Grassroots Data Preservation
DataRescue, Environmental Data Governance Initiative (EDGI), Climate Mirror, ProjectARCC, #ProtectClimateData and other collaborations brought together scientists, academic institutions, librarians, archivists and individuals interested in science to preserve at-risk environmental data. The groups developed protocols and software for identifying, reviewing and flagging data sets for archiving. One primary goal is to safeguard the data by keeping it in the public domain. More than 40 data archiving events have been held to date, and more are scheduled.
Some crowd-sourcing events jump started Data Rescue, the name given to the overall movement, garnered media attention when everyday people sat next to tech geeks and scientists to find data sets stored on government websites.
“Almost all of these events happen at universities and are supported by universities and libraries at universities,” says Toly Rinberg, member of the EDGI Steering Committee. “A lot of the time, [participants] are just concerned about data or want to find something to do in response to what’s happening in the country. We had so much interest … we wanted to capitalize that.”
Transparency and availability around scientific data has been growing over the years, according to Ge Peng, research scholar with NOAA’s Cooperative Institute for Climate and Satellites in North Carolina (CICS-NC).
“U.S. federal mandates require that federally funded research data and results be archived and made publicly accessible in a timely fashion,” she says. “Federal funding agencies have developed data access and sharing policies or guidelines.
“Scientific-journal publishers have been taking steps to make research data and results more accessible, for example, with more and more online open-access journals and reproducibility requirements.”

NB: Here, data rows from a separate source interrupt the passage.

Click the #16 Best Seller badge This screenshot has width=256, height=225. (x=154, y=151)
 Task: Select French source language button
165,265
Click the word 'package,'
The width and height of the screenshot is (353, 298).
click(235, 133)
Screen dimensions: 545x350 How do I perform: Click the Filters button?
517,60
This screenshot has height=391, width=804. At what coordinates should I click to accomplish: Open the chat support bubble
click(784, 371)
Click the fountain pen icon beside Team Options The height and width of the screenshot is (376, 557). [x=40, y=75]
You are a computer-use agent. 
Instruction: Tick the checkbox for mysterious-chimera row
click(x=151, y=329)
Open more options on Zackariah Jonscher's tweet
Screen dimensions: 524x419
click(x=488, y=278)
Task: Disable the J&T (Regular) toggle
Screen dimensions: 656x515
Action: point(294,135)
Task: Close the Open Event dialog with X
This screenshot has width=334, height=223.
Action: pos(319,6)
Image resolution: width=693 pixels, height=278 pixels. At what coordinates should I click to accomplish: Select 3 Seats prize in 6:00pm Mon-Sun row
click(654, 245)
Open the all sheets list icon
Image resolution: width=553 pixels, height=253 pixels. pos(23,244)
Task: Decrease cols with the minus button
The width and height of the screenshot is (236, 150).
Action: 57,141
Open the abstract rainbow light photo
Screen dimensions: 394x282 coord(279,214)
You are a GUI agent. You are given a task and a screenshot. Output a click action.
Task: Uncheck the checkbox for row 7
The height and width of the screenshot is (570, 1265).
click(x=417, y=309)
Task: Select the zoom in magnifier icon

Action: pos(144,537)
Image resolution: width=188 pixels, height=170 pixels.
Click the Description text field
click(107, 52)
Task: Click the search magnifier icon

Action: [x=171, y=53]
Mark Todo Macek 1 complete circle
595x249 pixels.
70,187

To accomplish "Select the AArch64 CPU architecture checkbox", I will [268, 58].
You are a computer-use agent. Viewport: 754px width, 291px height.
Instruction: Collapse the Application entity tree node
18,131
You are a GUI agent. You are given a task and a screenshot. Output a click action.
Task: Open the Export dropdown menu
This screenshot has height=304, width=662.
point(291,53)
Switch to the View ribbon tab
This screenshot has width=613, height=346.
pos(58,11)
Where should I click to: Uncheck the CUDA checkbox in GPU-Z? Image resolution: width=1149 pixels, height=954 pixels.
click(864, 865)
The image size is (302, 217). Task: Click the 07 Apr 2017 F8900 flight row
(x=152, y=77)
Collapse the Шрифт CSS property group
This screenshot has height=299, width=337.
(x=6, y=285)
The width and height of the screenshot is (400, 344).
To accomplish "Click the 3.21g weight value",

Peng says data archiving and analysis haven’t kept pace with the recent explosion of data collection, so creating standards for data set structure and archiving procedures are essential to making that information usable now and into the future. Citing a research study about the Internet of Things, Peng says less than 1 percent of the world’s digital data are being analyzed.
What is Archiving?
“Many people tend to think data archiving is simply storing data on a disk and that this is only the responsibility of archives or repositories,” Peng says. “It is much more complicated and effort-intense than that. However, I have started to see the culture shift as scientists/data producers see the benefits of working with data centers.
“Efforts have been [made] at archives and repositories to improve the workflow of requesting that a data set be archived, collecting data and information and creating metadata and archival packages so that scientists do not necessarily need to know everything about data archiving standards to participate in the archival process”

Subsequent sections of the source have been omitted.